=== Exercise task 1 ===
In the star lifecycle activity text, where on the H-R diagram do red dwarfs lie?
=== Exercise task 2 ===
Go on with the star lifecycle activity text from the point where it stops.

=== Document extract ===

++++++++++++++++++++

Have you ever wondered what happens to stars as they get older? This activity lets you explore the lifecycle of stars. In this activity you will explore the evolution of stars with different masses.
Before beginning the activity, clear a table or floor space and lay out your rulers at a 90° angle, these will act as the Y-axis and X-axis for your H-R diagram. The Y-axis will represent Luminosity relative to the Sun (L☉), this will be shown logarithmically from 0.0001 to 1000000. The X-axis will show Temperature in Kelvin (K), the hottest temperature should be at least 35,000K and the lowest around 2,000K.
Create a model of the Sun for reference. Using yellow paper, draw a circle with a radius of 2.5cm and cut it out. Place this on the H-R diagram at 6,000 K and 1L⊙
An unannotated H-R diagram showing temperature (in Kelvin) on the x-axis and luminosity (relative to the Sun) on the y-axis. Credit: ESO
A Hertzprung-Russell diagram shows the temperatures of stars plotted against their luminosities. The position of a star on the diagram provides information about its information about the phase of life it is currently in and its mass. The longest phase in any star's life is the so-called main sequence during which they burn hydrogen into helium. The diagonal branch on the plot shows the main sequence. Red dwarfs are cool and faint, they lie in the bottom-right corner. Blue supergiants are hot and bright, they lie in the top-left corner.

++++++++++++++++++++

=== Material ===

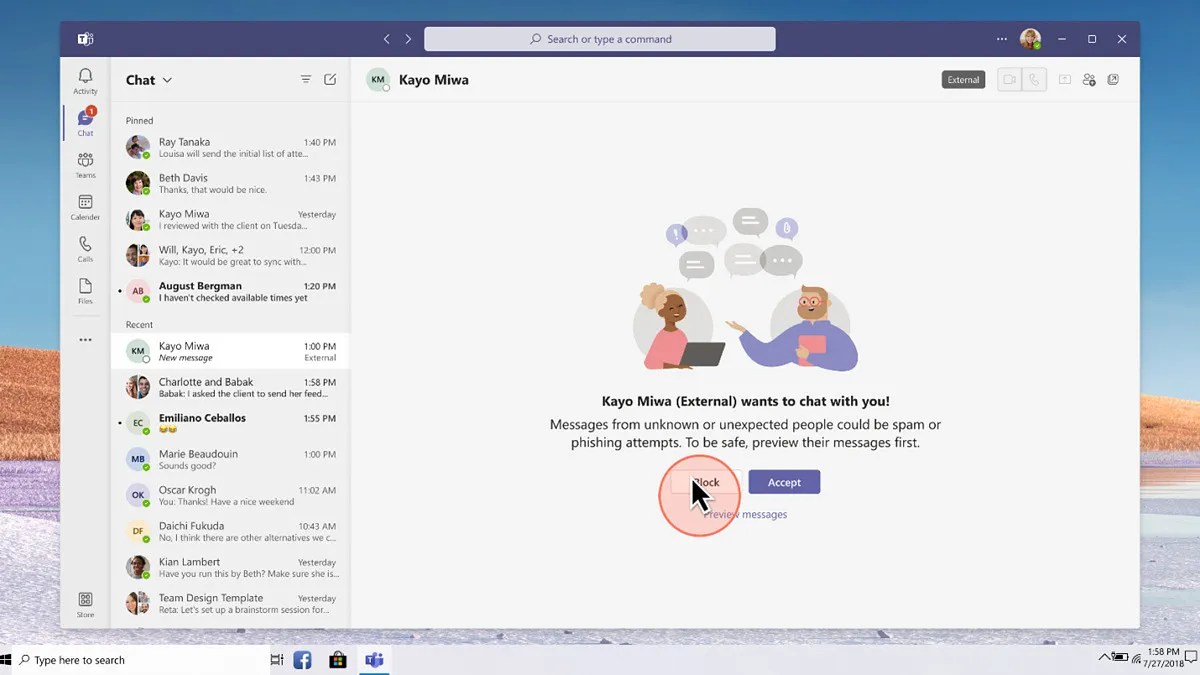The width and height of the screenshot is (1200, 675).
Task: Click the search or type a command box
Action: (x=600, y=38)
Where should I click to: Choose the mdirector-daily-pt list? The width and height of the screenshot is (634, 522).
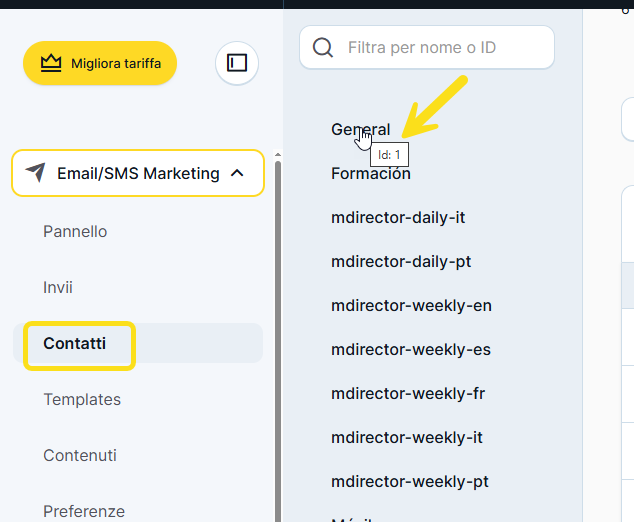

++++++++++++++++++++

=== Exercise response 1 ===
In the bottom-right corner.

=== Exercise response 2 ===
When a star exhausts all its hydrogen, it leaves the main sequence and becomes a red giant or a supergiant, depending on its mass. Stars with the mass of the Sun which have burnt all their fuel evolve finally into a white dwarf.
2a. Hand out the Stellar Fact Sheets, one per student.
2b. Assign each student a star. For beginners or younger students (KS3), stick to the Main Sequence stars. If you are doing the activity with older students (A-level and above) or for the second time, include the Other Stars.
3. Assign each of your students a star. Using the model Sun prepared earlier as a reference for mass and colour, the students will each create a model of their star.
4. Ask the students to collect a piece of coloured paper. They must choose the correct colour for their star based on temperature (e.g. Betelgeuse should be red)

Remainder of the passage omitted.